• _Text block_:

'''

In 1939, the short-barreled shotgun was not a part of the military compliment of arms. The court reasoned that because the military didn’t employ such short-barreled weapons in its common inventory, that they were not necessary for the common defense. The specific right that the court acknowledged were those arms that were “ordinary military equipment.”
As we all know, the main military rifles used in the United States military was the Enfield, Springfield, M14, and M1 Garand Rifles. The 1911 pistol was also “ordinary military equipment.” In 1966, the US military began issuing the M16 (which was based off the Armalite AR-15). Since 1966, the M16 and its M4 successor have been the “ordinary military equipment” of the US military. Since 1966, the AR-15 has been specifically protected under the Second Amendment as “necessary for the common defense.”
I would argue that the Miller court decision also protects short-bareled rifles and shotguns today. During WWI, the US military was the only military that issued a combat shotgun, a modified Winchester Model 1897, known officially as the Model 1917 Trench Shotgun. However, the Model 1917 wasn’t a short-barreled shotgun. Today, the US Army employs the Mossberg Model 590A1 shotgun, which has a 14″ barrel. Every infantry squad and other units have these assigned to every team. I would argue that today the Miller precedent would actually protect these firearms in a way that they weren’t protected in 1939 because they are now in “”ordinary military equipment.”
Let me finally add that when Democrats lose on the gun control agenda, they will no doubt shift to trying to regulate ammunition. The Miller court also recognized that ammunition is just as vital under the 2A as the firearms themselves. “The possession of arms also implied the possession of ammunition, and the authorities paid quite as much attention to the latter as to the former.” Miller, 307 U.S. at 180 (quoting “The American Colonies In The 17th Century,” Osgood, Vol. 1, ch. XIII).
I hope you learned something! If not, at least I got a short break from studying.
Note: I am not giving legal advice. I am not an attorney. If you have legal questions, please contact an attorney.

'''

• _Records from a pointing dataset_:
'''

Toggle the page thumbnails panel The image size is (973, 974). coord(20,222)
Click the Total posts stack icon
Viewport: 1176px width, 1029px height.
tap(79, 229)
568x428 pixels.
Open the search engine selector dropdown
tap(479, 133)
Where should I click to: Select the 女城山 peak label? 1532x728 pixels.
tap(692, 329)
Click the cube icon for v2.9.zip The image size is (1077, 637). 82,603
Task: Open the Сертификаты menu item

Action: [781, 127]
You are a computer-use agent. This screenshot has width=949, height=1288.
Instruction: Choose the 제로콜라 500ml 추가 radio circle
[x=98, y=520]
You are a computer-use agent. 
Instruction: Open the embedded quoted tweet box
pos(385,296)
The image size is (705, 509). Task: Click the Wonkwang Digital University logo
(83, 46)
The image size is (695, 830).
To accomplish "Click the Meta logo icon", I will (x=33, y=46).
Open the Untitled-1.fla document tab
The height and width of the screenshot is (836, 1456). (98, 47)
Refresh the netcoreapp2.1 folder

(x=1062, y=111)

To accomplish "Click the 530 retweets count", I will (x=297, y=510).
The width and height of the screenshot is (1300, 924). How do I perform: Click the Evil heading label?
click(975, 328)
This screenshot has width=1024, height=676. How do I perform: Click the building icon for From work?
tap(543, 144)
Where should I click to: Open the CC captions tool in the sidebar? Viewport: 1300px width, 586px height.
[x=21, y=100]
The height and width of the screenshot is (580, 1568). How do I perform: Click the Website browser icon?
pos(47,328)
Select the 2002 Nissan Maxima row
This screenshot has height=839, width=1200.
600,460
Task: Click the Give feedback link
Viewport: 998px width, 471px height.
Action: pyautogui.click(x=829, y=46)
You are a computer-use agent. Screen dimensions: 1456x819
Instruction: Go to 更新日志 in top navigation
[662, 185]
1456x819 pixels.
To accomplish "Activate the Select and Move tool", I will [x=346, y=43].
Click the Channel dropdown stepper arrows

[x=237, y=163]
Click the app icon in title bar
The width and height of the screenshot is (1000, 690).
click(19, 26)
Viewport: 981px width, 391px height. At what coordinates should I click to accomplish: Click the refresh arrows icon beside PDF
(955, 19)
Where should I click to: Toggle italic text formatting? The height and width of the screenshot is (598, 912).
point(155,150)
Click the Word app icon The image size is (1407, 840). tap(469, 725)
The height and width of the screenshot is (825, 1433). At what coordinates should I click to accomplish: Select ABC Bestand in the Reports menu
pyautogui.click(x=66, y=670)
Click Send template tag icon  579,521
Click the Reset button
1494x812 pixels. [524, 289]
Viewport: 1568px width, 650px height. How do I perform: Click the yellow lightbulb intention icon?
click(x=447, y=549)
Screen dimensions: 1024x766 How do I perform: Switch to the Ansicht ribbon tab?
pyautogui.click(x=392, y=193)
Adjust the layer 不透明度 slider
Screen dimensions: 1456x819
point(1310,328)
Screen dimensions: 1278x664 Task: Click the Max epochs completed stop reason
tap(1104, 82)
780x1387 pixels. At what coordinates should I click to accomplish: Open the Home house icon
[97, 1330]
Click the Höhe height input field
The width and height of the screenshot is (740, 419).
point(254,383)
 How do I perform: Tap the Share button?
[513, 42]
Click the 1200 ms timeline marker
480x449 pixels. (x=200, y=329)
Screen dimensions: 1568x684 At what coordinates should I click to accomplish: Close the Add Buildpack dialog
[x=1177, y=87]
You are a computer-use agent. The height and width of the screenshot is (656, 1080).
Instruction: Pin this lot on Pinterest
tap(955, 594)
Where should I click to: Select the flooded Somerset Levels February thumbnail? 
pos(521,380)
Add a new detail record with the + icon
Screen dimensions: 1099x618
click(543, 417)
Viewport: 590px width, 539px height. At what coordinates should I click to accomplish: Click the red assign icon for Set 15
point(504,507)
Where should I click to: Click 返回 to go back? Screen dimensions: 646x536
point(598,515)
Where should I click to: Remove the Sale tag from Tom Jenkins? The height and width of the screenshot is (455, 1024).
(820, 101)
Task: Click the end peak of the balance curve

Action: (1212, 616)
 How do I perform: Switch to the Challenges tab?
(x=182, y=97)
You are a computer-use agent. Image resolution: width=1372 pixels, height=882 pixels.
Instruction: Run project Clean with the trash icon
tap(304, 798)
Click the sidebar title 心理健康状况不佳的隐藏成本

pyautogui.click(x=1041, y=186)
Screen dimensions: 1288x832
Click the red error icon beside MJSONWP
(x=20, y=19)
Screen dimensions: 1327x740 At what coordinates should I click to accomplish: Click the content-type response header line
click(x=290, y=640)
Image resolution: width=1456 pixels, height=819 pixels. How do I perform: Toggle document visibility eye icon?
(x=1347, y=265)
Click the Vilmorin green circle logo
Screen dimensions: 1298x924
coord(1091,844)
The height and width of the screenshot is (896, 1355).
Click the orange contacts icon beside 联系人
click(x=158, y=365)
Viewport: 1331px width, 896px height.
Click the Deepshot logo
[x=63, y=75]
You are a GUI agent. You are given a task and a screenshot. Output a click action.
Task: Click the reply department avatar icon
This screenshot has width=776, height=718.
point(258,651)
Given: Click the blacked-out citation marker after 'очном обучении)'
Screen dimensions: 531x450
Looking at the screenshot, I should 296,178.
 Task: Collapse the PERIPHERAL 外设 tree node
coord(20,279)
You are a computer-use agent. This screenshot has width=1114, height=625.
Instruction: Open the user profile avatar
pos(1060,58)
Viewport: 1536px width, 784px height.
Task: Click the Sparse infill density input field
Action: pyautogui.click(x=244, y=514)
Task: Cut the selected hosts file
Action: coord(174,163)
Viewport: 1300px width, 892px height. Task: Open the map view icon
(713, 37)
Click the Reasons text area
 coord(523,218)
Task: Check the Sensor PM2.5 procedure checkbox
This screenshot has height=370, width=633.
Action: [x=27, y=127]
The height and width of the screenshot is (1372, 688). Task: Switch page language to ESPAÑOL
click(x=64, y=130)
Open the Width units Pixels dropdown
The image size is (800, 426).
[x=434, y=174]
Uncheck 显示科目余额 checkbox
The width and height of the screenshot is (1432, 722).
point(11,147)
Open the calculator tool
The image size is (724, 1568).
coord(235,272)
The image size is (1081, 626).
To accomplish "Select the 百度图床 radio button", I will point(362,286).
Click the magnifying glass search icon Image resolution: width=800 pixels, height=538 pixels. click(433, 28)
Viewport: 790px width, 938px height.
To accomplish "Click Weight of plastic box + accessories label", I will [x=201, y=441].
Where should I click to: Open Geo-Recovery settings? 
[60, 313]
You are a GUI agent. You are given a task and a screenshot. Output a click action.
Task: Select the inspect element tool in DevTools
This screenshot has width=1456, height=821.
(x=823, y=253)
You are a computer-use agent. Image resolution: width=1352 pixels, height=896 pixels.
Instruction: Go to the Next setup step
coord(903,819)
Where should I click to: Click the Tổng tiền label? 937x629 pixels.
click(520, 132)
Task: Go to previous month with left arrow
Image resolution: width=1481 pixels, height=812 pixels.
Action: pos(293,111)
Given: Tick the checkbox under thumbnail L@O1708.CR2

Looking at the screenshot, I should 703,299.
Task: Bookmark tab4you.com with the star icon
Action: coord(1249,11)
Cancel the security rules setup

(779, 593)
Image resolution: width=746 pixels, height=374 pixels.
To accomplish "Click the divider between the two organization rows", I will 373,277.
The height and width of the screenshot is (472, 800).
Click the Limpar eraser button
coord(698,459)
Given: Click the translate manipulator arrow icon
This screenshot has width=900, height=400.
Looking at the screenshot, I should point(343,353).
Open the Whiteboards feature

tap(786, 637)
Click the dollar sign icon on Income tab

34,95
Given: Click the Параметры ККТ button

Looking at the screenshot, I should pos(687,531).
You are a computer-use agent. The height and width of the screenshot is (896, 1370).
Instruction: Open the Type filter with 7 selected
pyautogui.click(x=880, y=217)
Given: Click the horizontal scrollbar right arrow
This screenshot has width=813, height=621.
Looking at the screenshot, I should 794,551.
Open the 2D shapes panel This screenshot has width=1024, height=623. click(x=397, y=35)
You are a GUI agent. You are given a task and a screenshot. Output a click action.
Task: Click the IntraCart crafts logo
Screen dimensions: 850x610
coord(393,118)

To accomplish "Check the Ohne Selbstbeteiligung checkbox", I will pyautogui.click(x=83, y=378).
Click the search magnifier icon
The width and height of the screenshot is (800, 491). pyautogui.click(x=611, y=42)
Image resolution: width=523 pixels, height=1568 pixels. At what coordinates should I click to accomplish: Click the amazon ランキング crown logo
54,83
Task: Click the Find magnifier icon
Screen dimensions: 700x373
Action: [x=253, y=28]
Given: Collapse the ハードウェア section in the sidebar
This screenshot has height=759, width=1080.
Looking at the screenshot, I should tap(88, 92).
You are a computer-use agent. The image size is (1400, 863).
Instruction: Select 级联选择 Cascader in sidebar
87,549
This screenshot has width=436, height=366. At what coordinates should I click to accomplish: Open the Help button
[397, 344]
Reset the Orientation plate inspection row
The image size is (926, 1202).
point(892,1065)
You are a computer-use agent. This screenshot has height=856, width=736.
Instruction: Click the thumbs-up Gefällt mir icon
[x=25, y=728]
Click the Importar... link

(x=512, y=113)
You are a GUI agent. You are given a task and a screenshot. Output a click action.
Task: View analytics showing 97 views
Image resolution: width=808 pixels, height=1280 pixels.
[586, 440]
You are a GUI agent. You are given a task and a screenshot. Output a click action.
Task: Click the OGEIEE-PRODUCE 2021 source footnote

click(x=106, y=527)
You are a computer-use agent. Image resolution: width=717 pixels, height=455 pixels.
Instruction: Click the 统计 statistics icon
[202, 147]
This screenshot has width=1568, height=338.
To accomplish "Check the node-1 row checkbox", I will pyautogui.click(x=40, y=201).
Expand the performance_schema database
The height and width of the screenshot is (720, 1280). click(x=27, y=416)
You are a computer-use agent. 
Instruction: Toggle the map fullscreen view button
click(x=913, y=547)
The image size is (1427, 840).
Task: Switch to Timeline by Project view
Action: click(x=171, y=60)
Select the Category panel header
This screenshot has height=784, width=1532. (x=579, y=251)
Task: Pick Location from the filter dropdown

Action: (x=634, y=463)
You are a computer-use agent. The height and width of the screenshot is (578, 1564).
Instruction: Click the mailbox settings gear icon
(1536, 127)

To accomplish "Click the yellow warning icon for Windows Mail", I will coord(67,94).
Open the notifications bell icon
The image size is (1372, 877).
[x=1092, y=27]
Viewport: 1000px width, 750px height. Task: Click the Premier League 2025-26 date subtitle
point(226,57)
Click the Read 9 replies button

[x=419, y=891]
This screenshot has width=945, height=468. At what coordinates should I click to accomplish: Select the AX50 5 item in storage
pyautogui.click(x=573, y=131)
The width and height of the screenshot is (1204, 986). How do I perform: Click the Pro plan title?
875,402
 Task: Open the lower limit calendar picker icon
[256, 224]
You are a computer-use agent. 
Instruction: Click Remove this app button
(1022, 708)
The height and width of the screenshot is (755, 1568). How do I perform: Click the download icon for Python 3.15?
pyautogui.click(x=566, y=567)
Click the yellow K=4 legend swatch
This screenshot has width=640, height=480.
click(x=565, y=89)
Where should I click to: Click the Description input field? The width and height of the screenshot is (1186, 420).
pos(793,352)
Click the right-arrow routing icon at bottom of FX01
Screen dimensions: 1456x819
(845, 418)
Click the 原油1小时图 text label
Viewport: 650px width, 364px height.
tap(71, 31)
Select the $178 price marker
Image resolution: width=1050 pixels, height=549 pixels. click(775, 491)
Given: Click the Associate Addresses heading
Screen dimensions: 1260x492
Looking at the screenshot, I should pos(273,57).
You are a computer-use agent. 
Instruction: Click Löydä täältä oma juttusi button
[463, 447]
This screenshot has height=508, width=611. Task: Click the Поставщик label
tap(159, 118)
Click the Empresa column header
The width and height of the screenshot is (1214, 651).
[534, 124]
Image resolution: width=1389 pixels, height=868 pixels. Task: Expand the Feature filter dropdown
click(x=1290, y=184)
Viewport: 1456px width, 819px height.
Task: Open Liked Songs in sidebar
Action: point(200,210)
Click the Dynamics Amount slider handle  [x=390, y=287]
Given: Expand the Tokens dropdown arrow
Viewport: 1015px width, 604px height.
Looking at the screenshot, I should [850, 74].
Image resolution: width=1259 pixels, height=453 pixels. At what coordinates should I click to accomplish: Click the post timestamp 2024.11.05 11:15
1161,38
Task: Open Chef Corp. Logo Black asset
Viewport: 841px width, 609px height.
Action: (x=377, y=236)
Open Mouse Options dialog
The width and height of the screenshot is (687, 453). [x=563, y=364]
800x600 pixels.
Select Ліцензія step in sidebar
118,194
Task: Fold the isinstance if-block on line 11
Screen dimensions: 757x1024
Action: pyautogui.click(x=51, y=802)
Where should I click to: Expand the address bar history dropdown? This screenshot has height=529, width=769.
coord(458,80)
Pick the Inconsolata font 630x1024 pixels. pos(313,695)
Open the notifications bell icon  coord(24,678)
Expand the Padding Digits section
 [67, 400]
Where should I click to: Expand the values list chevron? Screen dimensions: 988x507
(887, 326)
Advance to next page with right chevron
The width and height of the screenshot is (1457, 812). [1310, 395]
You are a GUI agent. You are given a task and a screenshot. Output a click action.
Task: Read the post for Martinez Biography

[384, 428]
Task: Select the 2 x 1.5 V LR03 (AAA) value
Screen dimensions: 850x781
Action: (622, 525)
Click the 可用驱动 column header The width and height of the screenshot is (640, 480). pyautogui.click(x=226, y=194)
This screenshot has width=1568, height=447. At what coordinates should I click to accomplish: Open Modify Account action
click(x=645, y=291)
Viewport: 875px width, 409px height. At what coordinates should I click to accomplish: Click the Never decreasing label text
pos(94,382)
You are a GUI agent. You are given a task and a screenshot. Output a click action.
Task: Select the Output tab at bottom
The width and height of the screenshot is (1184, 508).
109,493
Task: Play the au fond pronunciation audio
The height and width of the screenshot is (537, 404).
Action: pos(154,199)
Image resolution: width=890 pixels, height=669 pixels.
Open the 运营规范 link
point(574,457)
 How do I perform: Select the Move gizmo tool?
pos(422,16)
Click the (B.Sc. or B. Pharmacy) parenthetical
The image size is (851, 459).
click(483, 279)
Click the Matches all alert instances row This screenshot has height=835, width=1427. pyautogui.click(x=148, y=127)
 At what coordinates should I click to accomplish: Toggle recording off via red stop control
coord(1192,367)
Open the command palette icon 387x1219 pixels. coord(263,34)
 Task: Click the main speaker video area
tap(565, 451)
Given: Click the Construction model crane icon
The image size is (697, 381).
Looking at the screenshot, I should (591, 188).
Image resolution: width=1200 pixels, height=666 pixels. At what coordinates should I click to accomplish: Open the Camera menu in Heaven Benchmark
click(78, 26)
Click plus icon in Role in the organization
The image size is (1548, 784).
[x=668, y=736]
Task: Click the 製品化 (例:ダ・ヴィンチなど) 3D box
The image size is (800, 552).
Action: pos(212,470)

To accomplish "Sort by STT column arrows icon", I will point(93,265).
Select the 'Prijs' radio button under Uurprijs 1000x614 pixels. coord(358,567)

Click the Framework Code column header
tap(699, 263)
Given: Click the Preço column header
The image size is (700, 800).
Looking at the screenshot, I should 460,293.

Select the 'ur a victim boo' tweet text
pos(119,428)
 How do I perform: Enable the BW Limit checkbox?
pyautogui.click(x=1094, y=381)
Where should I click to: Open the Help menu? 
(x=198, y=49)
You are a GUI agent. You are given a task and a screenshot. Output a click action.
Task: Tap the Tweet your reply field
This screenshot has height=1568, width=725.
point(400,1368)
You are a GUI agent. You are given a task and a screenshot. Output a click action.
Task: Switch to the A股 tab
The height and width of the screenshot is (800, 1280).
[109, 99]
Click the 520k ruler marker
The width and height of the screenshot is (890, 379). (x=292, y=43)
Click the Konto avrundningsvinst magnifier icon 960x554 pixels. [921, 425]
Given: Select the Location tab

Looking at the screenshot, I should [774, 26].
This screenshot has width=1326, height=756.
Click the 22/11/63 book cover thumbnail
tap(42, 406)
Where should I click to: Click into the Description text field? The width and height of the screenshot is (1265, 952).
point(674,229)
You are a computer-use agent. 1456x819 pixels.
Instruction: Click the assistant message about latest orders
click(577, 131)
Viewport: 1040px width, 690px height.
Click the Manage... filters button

'''

• _Objective 1_: Print the passage of the post on the Miller decision from "Let me finally" to "contact an attorney.".
• _Objective 2_:
Answer the following from the post on the Miller decision:
(a) In what year did the US military begin issuing the M16?
(b) What barrel length does the Mossberg Model 590A1 shotgun employed by the US Army have?
(c) By what official name was the modified Winchester Model 1897 known?
The records were taken from a separate source.

• _Output 1_:
Let me finally add that when Democrats lose on the gun control agenda, they will no doubt shift to trying to regulate ammunition. The Miller court also recognized that ammunition is just as vital under the 2A as the firearms themselves. “The possession of arms also implied the possession of ammunition, and the authorities paid quite as much attention to the latter as to the former.” Miller, 307 U.S. at 180 (quoting “The American Colonies In The 17th Century,” Osgood, Vol. 1, ch. XIII).
I hope you learned something! If not, at least I got a short break from studying.
Note: I am not giving legal advice. I am not an attorney. If you have legal questions, please contact an attorney.

• _Output 2_:
(a) 1966
(b) 14″
(c) The Model 1917 Trench Shotgun